IACC and spatial impression
Another important factor that decide the sound quality in the concert hall is a spatial impression such as a feeling of a spread or a spatial envelopment. Such spatial impressions are largely decided by the inter-aural-cross-correlation (IACC). Psychological experiment revealed that the smaller the value of IACC, the more we get a feeling of a spread for sound field and more preference. To decrease IACC, it is needed to inhibit the strong reflection from the ceiling and to control the angle of the lateral reflection. When the reflection from the sidewall increases, the sound arriving at each ear becomes different. As a result, the sound gives a feeling of a spread in the space. Moreover, in order to make IACC small at the seat of the center of a hall, it is very effective to make a form of the hall asymmetrical.

For musicians

It is also important that musicians use a concert hall correctly in order to improve the quality of their performance.

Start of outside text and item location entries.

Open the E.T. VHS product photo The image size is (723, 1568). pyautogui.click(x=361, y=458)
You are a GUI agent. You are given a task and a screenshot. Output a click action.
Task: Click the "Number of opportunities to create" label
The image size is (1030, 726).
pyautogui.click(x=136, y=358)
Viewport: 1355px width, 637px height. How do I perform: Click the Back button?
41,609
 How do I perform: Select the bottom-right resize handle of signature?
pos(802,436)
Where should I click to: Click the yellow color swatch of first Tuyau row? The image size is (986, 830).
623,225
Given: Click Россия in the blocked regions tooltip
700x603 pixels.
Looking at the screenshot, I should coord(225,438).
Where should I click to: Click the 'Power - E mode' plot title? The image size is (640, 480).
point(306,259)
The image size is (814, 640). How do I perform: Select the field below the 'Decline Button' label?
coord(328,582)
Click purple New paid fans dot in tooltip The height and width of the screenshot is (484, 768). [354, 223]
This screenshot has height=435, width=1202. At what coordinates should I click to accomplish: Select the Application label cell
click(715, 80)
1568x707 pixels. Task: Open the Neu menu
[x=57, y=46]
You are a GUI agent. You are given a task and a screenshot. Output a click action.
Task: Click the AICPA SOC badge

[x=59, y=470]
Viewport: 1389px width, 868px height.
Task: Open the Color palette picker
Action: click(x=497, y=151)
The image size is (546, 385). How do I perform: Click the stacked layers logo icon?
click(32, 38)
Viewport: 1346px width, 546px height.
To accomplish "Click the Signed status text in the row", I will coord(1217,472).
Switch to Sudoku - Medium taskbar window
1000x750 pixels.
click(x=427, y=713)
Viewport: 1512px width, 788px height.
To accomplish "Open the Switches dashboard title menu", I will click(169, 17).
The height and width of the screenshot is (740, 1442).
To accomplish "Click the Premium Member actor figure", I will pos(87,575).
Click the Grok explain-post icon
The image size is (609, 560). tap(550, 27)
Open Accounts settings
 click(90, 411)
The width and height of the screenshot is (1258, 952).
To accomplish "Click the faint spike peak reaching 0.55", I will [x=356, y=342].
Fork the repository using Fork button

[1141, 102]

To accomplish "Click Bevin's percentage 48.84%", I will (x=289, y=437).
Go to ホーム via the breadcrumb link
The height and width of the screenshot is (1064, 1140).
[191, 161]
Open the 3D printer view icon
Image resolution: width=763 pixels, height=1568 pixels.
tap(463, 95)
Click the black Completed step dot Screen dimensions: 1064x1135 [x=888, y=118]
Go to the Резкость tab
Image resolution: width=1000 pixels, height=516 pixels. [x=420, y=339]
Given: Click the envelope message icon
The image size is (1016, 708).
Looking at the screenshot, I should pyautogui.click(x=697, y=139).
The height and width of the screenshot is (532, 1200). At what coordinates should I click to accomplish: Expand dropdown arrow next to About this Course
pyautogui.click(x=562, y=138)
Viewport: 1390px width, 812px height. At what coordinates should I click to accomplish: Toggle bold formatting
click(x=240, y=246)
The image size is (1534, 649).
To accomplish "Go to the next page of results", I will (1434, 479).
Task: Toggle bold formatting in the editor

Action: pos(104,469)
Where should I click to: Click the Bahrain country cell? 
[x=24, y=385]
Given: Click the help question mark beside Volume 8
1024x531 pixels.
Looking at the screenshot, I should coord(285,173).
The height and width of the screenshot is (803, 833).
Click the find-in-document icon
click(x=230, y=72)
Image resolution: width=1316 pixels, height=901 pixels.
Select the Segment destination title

(1) Select a music suitable for the concert hall. One of the important criteria is te of the music. This parameter represents the length of the reverberation components within the music signal, and can be calculated by means of the running ACF analysis.

(2) Select a performance position on the stage that makes musician easy to perform and that improves listeners' preference.

For hall managers

Even if a hall is designed based on the preference theory, the sound quality is different for every seat position. For example, at front seat a sound is loud, but at rear seat a sound becomes weak. Delay time of the first reflection becomes short near a sidewall.

The listener's preference is different one by one. A listener may sit on an extremely uncongenial seat, if a seat is chosen arbitrary. If a suitable seat can be introduced to every listener, on the contrary, it will become the same as having built the perfect hall for all listeners. That means the variation of the sound quality of a hall can be covered considerably.